■ Listing

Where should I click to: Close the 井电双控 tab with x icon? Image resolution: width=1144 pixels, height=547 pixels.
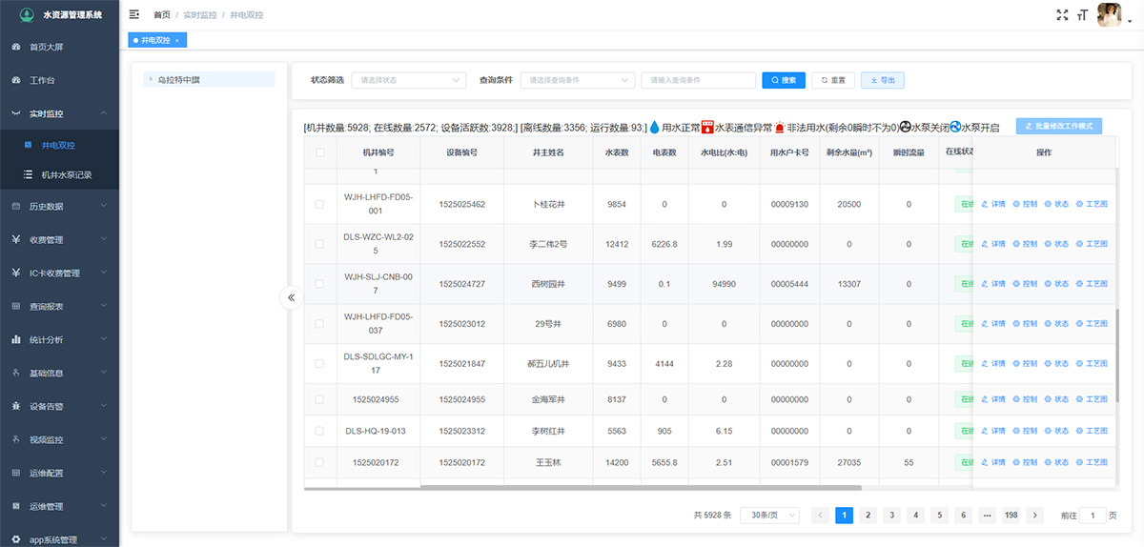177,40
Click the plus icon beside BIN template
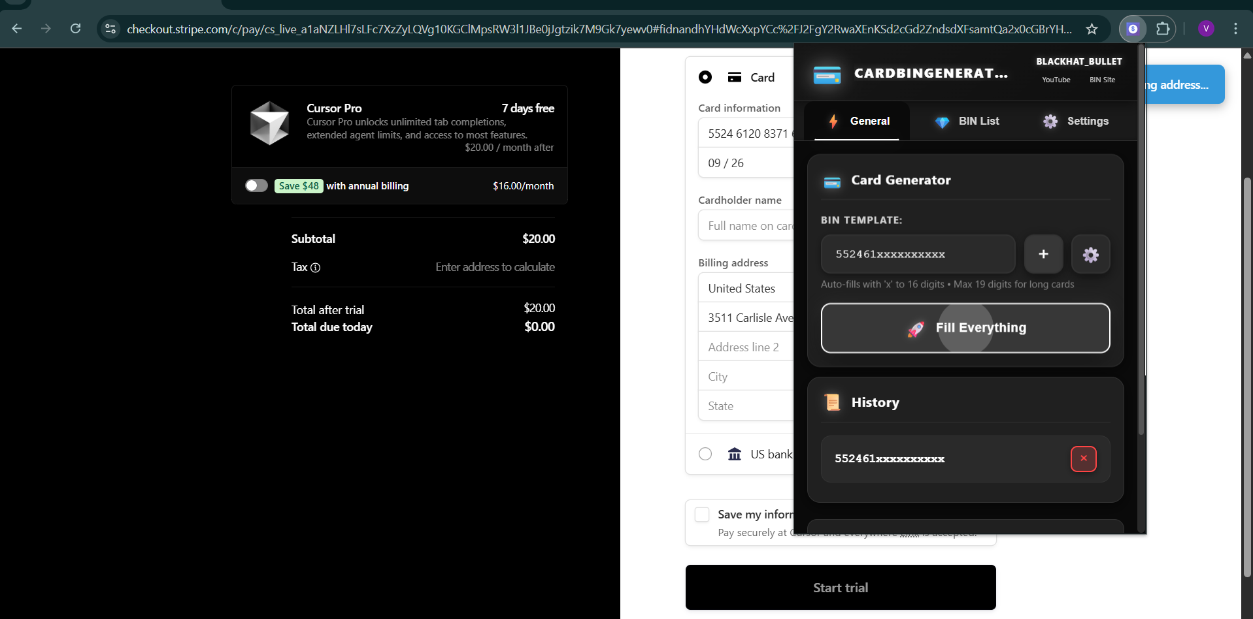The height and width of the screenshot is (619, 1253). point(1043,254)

---

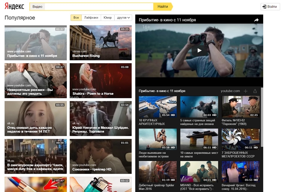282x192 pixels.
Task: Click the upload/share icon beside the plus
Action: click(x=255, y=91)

■ Directions
Restate the records starting with the line with "Where should I" and going on through the line with "The height and", replacing "icon" with "button" and keeping everything else unchanged. Leave the pictures out of your answer.

■ Correct result
Where should I click to: Close the 井电双控 tab with x button? Image resolution: width=1144 pixels, height=547 pixels.
177,40
Click the plus button beside BIN template
The height and width of the screenshot is (619, 1253). point(1043,254)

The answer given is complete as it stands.